Duas oficiais médicas na liderança

Uma dupla de oficiais médicas, da Força Aérea e da Marinha, foi escolhida entre um universo de 240 médicos para dirigir o novo projeto das Forças Armadas.

Maria Salazar e Filipa Albergaria, médicas e respetivamente coronel da Força Aérea e capitão-de-fragata da Marinha estão na liderança da nova escola das Forças Armadas, a Unidade de Ensino, Formação e Investigação da Saúde Militar (UEFISM).

Salazar é a diretora e Albergaria a subdiretora.
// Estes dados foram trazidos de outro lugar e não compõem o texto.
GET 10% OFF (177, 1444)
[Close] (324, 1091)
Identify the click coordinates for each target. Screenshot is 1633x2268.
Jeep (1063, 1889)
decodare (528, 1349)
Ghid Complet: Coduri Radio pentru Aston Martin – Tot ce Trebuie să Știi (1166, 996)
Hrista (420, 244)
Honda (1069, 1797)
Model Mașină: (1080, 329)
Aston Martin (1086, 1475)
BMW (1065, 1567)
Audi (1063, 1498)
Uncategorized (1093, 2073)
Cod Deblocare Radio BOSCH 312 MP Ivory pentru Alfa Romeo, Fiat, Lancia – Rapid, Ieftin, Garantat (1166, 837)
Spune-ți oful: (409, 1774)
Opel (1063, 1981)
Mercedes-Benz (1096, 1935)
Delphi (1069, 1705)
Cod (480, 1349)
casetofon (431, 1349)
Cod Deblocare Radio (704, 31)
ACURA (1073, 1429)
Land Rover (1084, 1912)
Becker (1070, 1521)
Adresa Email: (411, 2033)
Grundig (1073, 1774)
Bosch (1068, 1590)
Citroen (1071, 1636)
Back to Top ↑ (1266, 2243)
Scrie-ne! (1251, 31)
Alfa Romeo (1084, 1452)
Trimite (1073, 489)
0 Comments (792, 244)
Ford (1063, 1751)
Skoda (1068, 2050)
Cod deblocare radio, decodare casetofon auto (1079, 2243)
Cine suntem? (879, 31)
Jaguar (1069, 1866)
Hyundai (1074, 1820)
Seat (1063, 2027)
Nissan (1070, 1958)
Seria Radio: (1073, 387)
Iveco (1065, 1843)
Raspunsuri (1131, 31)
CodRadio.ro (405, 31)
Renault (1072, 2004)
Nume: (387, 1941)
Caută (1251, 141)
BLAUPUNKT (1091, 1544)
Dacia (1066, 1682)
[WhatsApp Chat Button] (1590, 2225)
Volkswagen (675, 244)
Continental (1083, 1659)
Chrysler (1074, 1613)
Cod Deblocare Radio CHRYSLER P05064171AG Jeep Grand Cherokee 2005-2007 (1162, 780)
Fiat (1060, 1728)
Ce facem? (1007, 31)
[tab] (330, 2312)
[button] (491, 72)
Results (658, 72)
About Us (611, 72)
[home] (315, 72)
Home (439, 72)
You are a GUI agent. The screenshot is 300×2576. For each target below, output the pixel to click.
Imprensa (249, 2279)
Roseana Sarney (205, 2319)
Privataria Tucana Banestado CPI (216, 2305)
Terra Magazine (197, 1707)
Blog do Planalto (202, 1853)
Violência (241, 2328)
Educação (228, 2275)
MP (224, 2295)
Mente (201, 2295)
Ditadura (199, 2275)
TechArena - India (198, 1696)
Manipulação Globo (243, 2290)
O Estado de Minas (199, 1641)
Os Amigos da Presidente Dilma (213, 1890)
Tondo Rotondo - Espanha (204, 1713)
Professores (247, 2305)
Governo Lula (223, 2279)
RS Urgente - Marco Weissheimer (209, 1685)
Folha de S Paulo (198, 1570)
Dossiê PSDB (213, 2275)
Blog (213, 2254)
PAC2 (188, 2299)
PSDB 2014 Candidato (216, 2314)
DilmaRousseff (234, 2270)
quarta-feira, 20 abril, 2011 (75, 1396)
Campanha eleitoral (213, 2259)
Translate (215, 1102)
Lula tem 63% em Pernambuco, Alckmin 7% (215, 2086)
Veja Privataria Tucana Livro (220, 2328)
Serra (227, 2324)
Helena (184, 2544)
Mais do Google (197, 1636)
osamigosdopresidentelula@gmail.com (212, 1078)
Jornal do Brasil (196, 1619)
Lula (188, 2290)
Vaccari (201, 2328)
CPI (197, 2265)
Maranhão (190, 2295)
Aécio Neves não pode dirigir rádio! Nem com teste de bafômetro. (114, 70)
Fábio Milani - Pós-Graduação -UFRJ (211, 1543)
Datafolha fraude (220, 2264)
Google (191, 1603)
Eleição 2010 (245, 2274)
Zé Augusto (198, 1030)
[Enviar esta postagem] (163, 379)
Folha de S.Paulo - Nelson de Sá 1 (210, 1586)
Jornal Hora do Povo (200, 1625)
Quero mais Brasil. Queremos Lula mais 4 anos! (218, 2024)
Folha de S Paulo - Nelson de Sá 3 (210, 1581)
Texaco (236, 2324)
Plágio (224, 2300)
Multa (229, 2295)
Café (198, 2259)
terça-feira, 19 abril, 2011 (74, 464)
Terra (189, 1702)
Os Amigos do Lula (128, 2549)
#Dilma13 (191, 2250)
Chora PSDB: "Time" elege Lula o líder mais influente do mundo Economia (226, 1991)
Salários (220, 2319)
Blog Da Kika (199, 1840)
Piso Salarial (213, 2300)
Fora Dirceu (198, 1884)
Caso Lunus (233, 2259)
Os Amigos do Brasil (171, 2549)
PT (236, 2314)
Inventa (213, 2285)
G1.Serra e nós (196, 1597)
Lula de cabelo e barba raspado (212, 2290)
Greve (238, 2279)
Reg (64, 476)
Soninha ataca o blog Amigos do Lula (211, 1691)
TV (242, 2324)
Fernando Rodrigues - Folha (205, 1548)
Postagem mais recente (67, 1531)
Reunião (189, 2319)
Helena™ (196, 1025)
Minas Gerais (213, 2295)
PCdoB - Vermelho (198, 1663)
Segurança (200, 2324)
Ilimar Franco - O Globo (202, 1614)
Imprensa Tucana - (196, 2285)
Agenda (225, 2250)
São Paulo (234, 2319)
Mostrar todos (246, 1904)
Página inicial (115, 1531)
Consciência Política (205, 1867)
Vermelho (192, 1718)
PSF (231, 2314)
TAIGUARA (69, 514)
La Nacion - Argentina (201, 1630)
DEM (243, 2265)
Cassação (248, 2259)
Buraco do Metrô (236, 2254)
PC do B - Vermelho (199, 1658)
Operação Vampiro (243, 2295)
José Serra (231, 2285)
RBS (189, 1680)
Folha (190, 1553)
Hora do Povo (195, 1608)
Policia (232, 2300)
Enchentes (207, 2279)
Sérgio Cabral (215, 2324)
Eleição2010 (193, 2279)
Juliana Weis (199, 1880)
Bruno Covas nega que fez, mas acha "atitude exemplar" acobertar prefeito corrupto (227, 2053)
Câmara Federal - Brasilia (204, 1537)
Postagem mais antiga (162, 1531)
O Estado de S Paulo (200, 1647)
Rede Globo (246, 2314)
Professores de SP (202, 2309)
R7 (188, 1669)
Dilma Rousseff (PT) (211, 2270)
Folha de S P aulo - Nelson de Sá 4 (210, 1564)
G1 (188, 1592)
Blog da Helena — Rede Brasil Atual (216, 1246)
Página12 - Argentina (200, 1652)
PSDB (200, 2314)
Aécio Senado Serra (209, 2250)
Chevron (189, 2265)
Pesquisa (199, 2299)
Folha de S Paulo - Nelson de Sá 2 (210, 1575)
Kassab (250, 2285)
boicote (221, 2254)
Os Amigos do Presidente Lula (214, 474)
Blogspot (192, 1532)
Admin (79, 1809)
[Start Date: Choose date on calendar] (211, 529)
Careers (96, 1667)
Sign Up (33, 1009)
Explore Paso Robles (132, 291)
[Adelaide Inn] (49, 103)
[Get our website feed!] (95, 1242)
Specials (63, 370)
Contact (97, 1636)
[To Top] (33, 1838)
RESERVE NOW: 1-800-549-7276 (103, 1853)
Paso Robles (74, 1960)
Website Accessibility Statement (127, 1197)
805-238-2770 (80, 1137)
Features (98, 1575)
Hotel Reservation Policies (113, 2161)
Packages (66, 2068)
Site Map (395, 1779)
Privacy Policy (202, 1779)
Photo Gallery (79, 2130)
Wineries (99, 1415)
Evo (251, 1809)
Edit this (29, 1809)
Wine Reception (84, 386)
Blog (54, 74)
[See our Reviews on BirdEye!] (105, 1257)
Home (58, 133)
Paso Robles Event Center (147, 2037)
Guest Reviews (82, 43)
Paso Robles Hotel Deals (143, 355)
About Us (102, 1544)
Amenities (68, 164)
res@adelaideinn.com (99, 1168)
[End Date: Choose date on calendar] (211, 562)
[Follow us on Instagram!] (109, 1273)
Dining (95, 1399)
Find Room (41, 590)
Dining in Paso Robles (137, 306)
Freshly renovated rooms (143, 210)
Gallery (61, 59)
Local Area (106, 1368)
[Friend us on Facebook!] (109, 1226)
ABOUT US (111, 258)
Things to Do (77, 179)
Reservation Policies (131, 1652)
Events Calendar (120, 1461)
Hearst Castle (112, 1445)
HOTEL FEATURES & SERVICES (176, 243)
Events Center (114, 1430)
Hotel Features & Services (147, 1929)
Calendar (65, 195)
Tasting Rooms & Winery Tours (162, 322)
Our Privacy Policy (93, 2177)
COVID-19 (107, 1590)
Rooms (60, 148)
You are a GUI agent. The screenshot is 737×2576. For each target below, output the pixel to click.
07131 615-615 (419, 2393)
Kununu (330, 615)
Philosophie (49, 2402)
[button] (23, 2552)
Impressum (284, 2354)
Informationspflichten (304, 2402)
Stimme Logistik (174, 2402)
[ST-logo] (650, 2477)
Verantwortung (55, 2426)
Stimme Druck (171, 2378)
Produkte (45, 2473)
Como diretor do departamento de ensino e formação foi escolhido o major enfermeiro do Exército José Resende, ficando assim os três ramos representados.

Maria Salazar, 49 anos, médica formada na Faculdade de Medicina de Lisboa, com a especialidade de Gastrenterologia, esteve à frente do programa das Forças Armadas para as ações de sensibilização em lares, em apoio ao Ministério do Trabalho, Solidariedade e Segurança Social (MTSSS).

Filipa Albergaria, médica formada também na Faculdade de Medicina de Lisboa, na especialidade de Ginecologia, tem uma longa experiência embarcada em navios na Marinha, incluindo missões da Frontex, mas também esteve no terreno numa missão humanitária no Paquistão.

As Forças Armadas têm um universo de 240 médicos (dos quais 70 são internos em formação e 170 especialistas) e 430 enfermeiros, além de cerca de cinco centenas de socorristas, farmacêuticos, veterinários, dentistas, nutricionistas, psicólogos e técnicos superiores de diagnóstico e terapêutica

As Forças Armadas têm um universo de 240 médicos (dos quais 70 são internos em formação e 170 especialistas) e 430 enfermeiros, além de cerca de cinco centenas de socorristas, farmacêuticos, veterinários, dentistas, nutricionistas, psicólogos e técnicos superiores de diagnóstico e terapêutica.

Existem 5 oficiais generais médicos: o Diretor de Saúde Militar do EMGFA- 2 estrelas (Major-General); o Diretor do HFAR - 1 estrela (Brigadeiro-General); e os três Diretores de Saúde dos Ramos - 1 estrela (Comodoro e Brigadeiro-General ).